This is the sixth in a series of profiles on the top candidates running for mayor in Houston.
Standing in his sparse west Houston office this summer, Marty McVey traced his route to victory across a city map hung on the wall.
The long-shot mayoral candidate began around the edges, pointing to the predominantly minority districts along the city’s southwestern border, before circling in toward downtown.
“I do see a path,” said McVey, 41, who has never held elected office and raised just $60,000 in the first half of the year, though he loaned himself another nearly $1.1 million.
In a city where the political world often feels so small, McVey is the odd exception: an investor who, when he arrived on the local Democratic fundraising scene about a decade ago, was unknown to many of Houston’s longtime political players.
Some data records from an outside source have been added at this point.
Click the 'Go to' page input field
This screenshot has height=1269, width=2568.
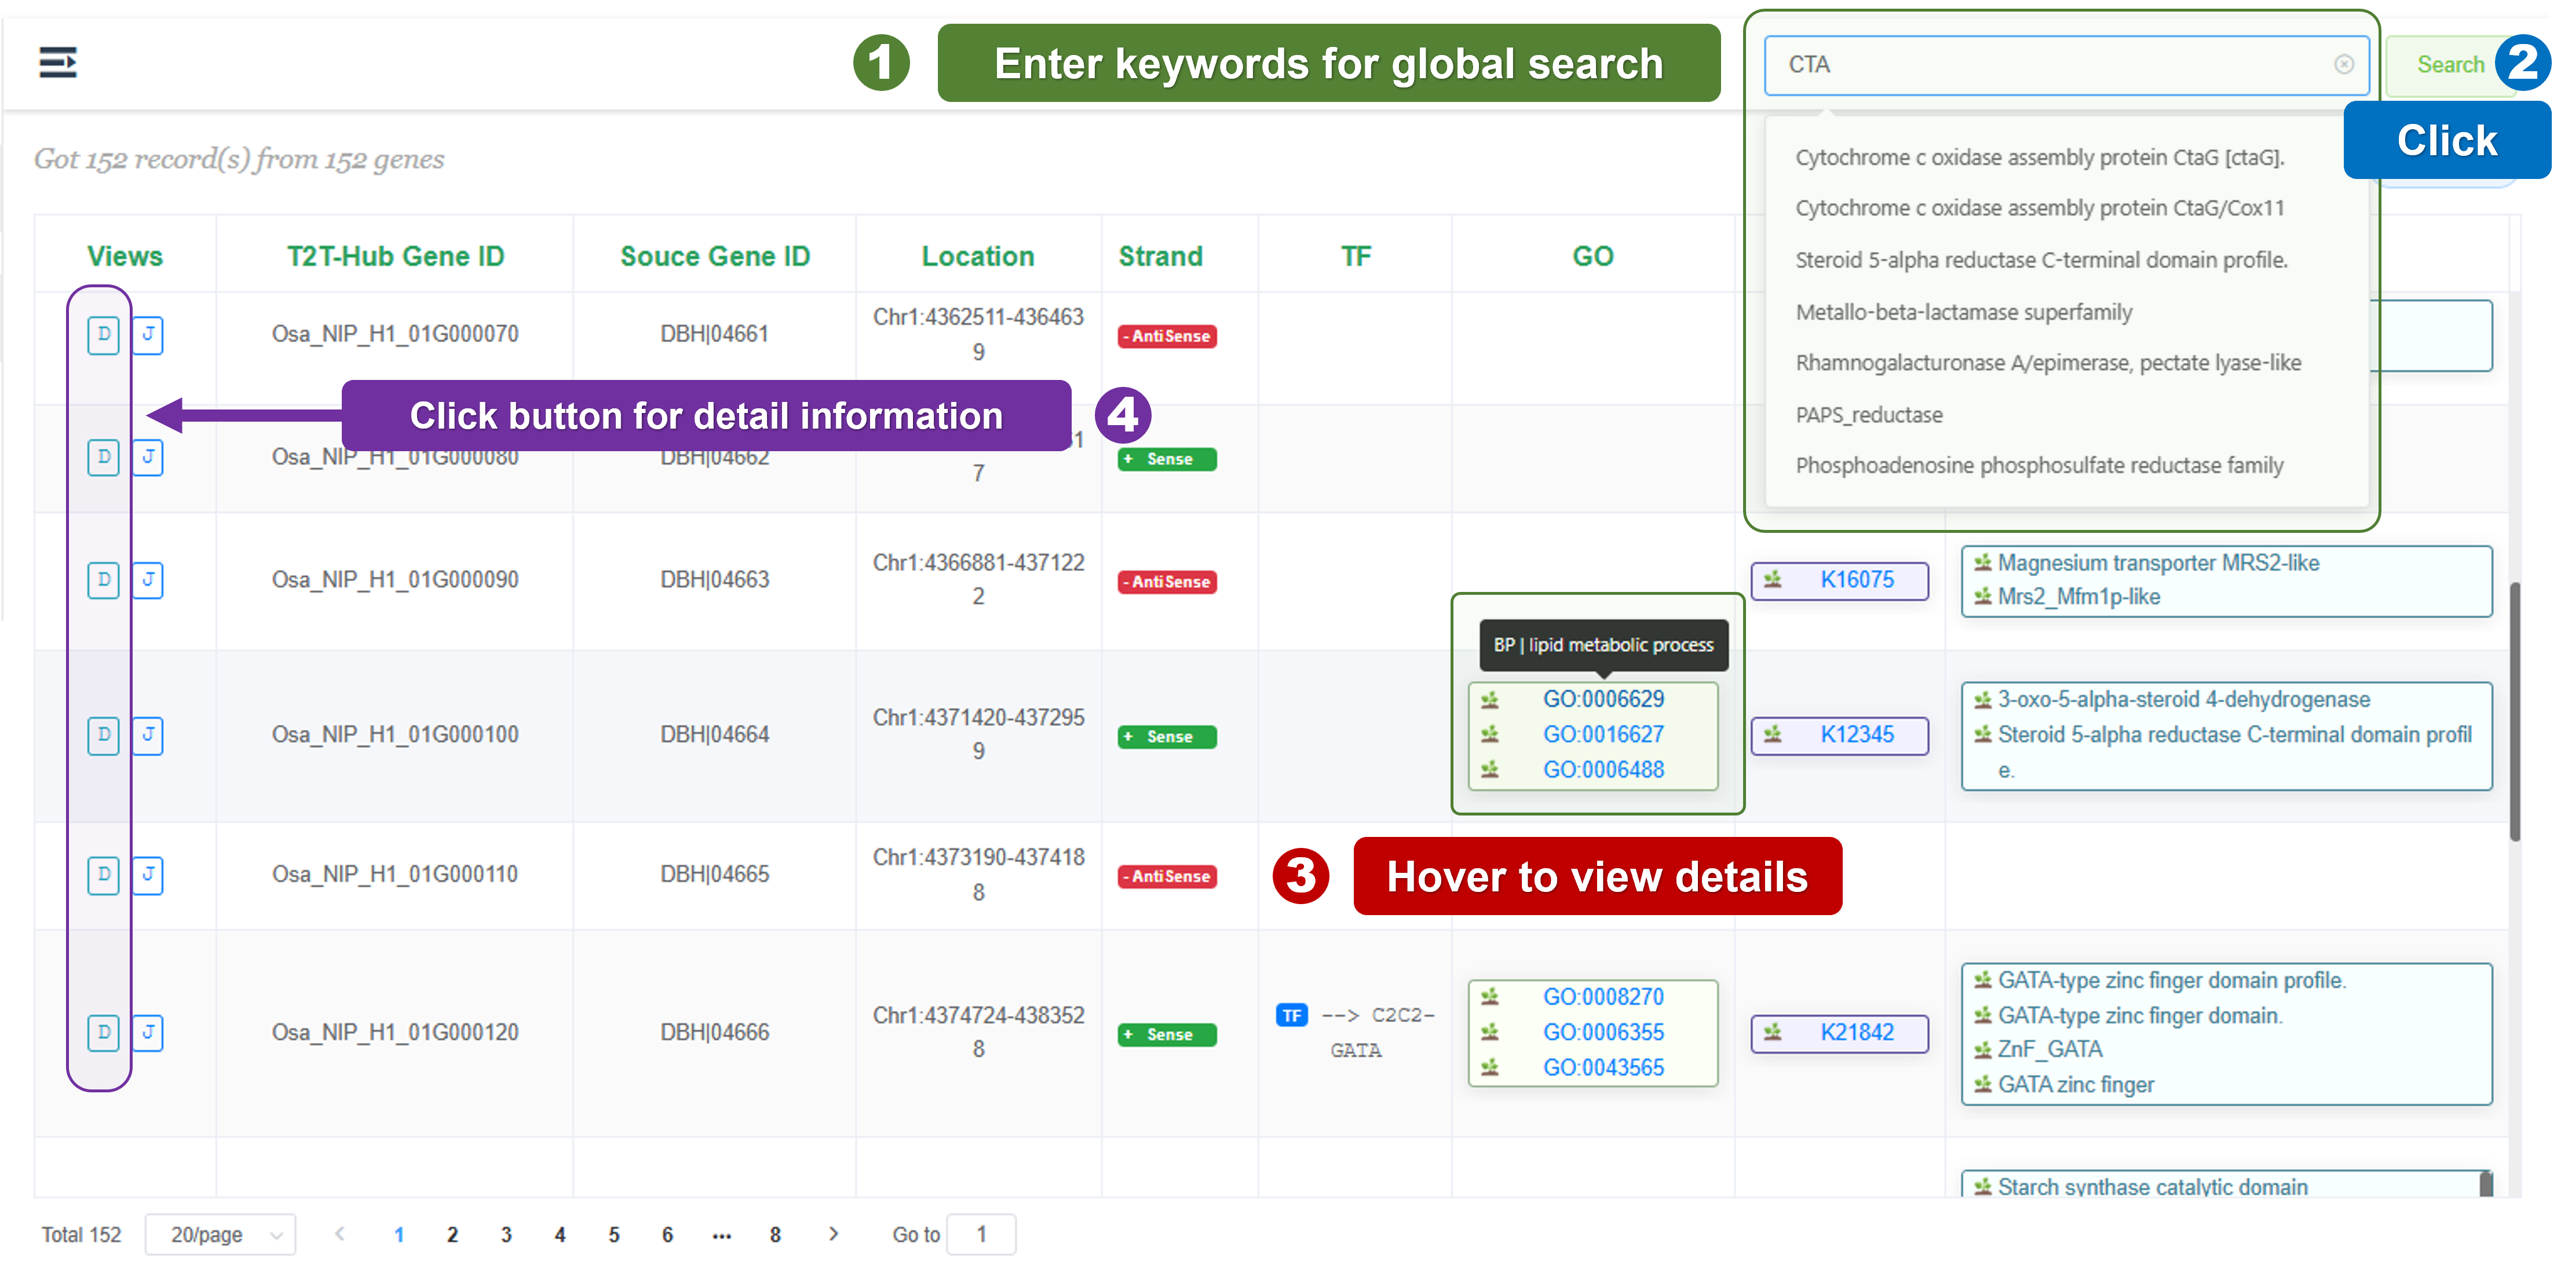tap(981, 1234)
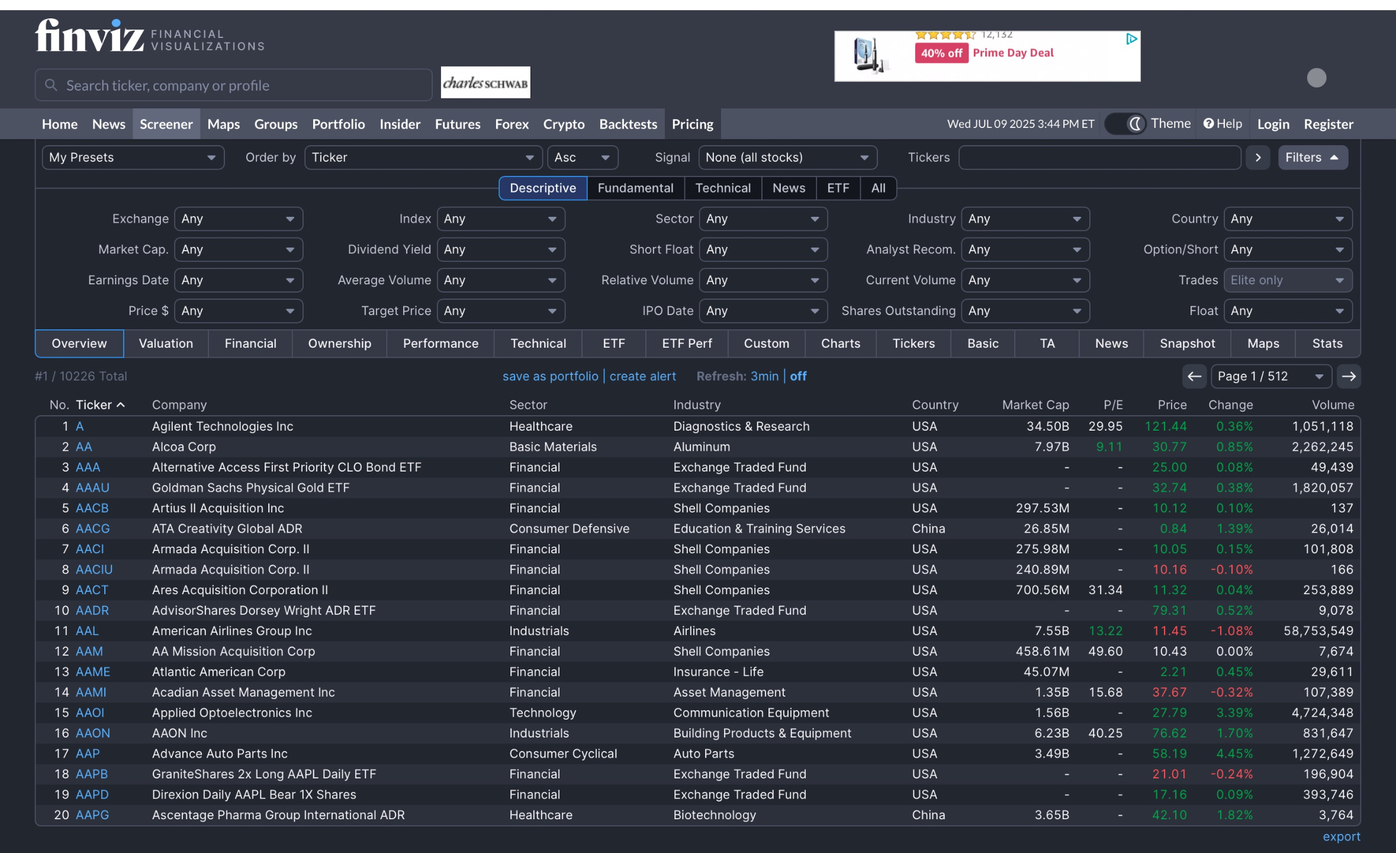Image resolution: width=1396 pixels, height=853 pixels.
Task: Open the Sector filter dropdown
Action: click(763, 219)
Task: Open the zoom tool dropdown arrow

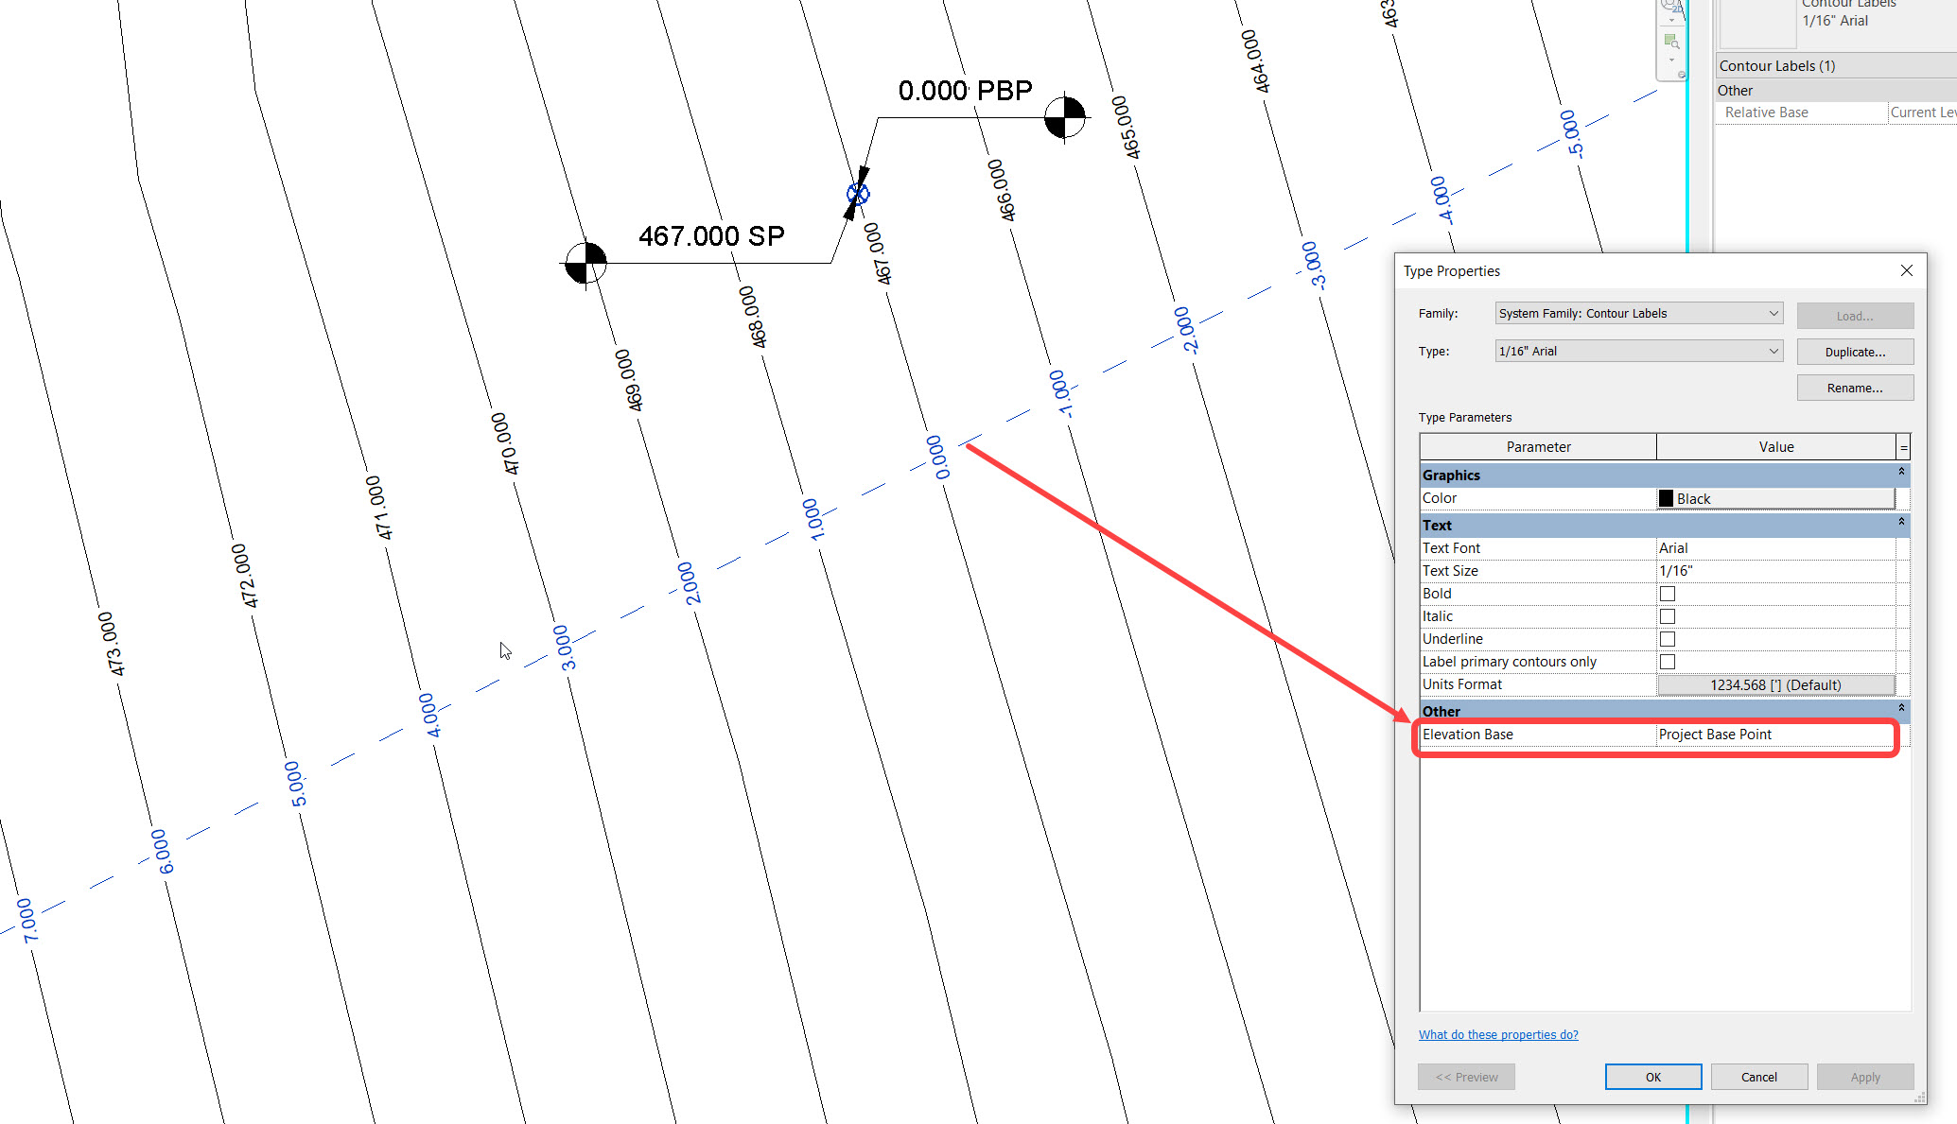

His candidacy, too, took some by surprise.
“He’s been kind of a mystery man,” said former City Councilman Gordon Quan, for whom McVey previously fundraised.
This outsider status is one McVey touts, pitching himself as a businessman with the financial acumen required to spur Houston’s economic development and tackle its looming $126 million budget deficit.
“I see that we’re going to have to make some very tough decisions, and I’ve been through tough decisions,” he said in a recent interview. “I’ve helped companies to turn around and be successful, and I’ve seen the best and worst of a lot of financial situations.”
On the campaign trail, McVey advocates for filling city coffers, in part by bringing more businesses and residents to Houston, though the city’s revenue cap limits how much it can collect in property taxes from that new growth.
He supports issuing bonds to cover the city’s unfunded pension liability – a core issue in this year’s campaign – and often addresses budget gaps with vague references to getting more federal funding.
Throughout, McVey cites his experience creating and saving companies.
“I know what risk is. I know how to manage. I know how to look for opportunities,” McVey said at a recent mayoral forum.
Yet McVey declined to comment on the specifics of many of his investments and companies, saying they were private, and a recent child support case shows his monthly resources were $2,500 as of December 2014.
I’ve met McVey, but in keeping with the theme of this story I don’t really know him – I certainly don’t know him as well as the other candidates, and had never heard of him before he announced his candidacy – so I learned a lot from reading this. McVey has a lot of business experience, but it’s not clear how much any of that experience bolsters his case for Mayor. Honestly, and it gives me no great joy to say this, I don’t know what the case for McVey is. As a first-time candidate who wasn’t particularly well-known to begin with, he has no obvious base of support, and he doesn’t check off any box that Chris Bell doesn’t. He’s loaned himself a million bucks – and again, let’s be honest, that’s what separates him from the “minor” candidates – but he hasn’t spent much if any of that money introducing himself to voters. He could start spending it now, but I doubt there’s enough time to make a difference, and unlike a certain other unknown businessman Mayoral candidate who (at first at least) wrote his own check, he wouldn’t have the airwaves to himself. People run for offices for their own reasons, and in my experience most of those reasons are good. McVey’s reasons for running are honorable. I just don’t know what he expects to get out of the experience at this point.